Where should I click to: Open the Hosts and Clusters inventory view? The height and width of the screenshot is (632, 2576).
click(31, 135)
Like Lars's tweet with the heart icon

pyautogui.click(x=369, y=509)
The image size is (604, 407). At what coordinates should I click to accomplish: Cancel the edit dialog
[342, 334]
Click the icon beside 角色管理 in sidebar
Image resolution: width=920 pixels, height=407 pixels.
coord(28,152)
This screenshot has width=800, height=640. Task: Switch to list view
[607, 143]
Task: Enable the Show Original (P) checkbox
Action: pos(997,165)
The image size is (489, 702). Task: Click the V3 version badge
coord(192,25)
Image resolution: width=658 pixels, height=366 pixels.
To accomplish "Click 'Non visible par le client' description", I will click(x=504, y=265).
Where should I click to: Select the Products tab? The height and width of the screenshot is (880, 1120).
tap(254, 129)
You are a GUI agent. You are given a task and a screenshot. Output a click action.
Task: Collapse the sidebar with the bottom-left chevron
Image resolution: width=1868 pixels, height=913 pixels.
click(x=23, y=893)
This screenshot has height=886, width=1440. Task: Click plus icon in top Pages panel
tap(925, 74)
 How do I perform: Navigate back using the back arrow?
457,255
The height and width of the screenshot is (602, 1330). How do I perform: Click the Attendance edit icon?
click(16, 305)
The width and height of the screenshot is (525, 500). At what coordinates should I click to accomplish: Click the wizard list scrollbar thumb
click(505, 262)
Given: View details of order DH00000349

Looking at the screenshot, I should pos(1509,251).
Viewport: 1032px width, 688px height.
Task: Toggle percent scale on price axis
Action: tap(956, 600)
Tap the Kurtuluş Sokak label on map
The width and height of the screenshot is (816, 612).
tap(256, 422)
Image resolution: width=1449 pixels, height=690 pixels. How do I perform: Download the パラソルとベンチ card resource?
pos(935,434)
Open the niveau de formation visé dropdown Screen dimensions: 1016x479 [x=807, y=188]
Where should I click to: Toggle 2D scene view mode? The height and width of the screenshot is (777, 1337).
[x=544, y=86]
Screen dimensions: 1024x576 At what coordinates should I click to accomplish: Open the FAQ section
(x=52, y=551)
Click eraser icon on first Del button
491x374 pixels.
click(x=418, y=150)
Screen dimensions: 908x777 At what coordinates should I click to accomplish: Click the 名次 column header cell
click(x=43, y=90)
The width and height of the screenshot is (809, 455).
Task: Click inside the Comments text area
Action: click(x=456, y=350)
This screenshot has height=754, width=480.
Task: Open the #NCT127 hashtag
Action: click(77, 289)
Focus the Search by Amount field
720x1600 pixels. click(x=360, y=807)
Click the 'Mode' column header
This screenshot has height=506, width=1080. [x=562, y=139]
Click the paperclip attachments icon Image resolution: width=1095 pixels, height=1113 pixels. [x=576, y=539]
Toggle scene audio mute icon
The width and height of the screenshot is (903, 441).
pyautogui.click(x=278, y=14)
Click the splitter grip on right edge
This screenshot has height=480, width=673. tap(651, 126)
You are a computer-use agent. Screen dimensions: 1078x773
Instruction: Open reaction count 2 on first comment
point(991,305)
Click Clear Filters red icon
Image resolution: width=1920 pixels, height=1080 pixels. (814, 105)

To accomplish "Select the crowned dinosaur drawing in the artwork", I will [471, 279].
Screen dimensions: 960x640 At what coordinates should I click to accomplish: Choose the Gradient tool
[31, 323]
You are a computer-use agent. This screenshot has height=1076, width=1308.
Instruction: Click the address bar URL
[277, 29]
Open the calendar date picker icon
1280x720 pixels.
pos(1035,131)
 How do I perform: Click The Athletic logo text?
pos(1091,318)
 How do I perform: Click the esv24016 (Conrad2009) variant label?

YOUR TASK: Copy out each line from the preceding entries that mentions the word "computer".

OUTPUT OF THE EXERCISE:
You are a computer-use agent. Screen dimensions: 1078x773
You are a computer-use agent. This screenshot has height=1076, width=1308.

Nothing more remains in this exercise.